On the other side, relative humidity sensitive ventilation systems help to save building heat energy by reducing the amount of the exhaust airflow during unoccupied periods or low activities depending on the level on the indoor relative humidity. Previous studies showed the ability of such systems to save energy without compromising IAQ throughout the whole year. They are widely used in new French residences. However, the moisture-buffering capacity of bio-based material such as HLC can modify the behaviour of humidity sensitive ventilation as it lessens the variations of indoor relative humidity. 
The objective of this paper is to assess the impact of the moisture buffering capacity of hemp lime concrete on the behaviour of humidity sensitive ventilation system in single detached dwellings.

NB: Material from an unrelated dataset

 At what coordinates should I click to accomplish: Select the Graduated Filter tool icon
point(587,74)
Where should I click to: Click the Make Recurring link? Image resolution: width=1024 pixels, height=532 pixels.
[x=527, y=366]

A numerical approach based on the energy simulation tool TrnSys coupled to the multi-zone air-flow and contaminant transport model COMIS was used. A real case of HLC dwelling was studied. First, measured indoor relative humidity is compared to the simulated results in order to assess the moisture buffer model of Trnsys. Second, humidity sensitive ventilation system is added in order to analyse the dynamic interaction between the moisture buffering capacity of HLC and the performance of humidity sensitive ventilation system in terms of energy efficiency and indoor air quality. Results show that in the case of humidity sensitive ventilation, the moisture buffer capacity of hemp lime concrete helps to maintain the indoor relative humidity within the range of comfort zone between 40% and 60% through the whole year. They confirm that the use of moisture-buffering materials is a very efficient way to reduce the amplitude of daily moisture variation. However, the yearly average exhaust airflow is slightly higher, yet the heat load increase is less than 5%.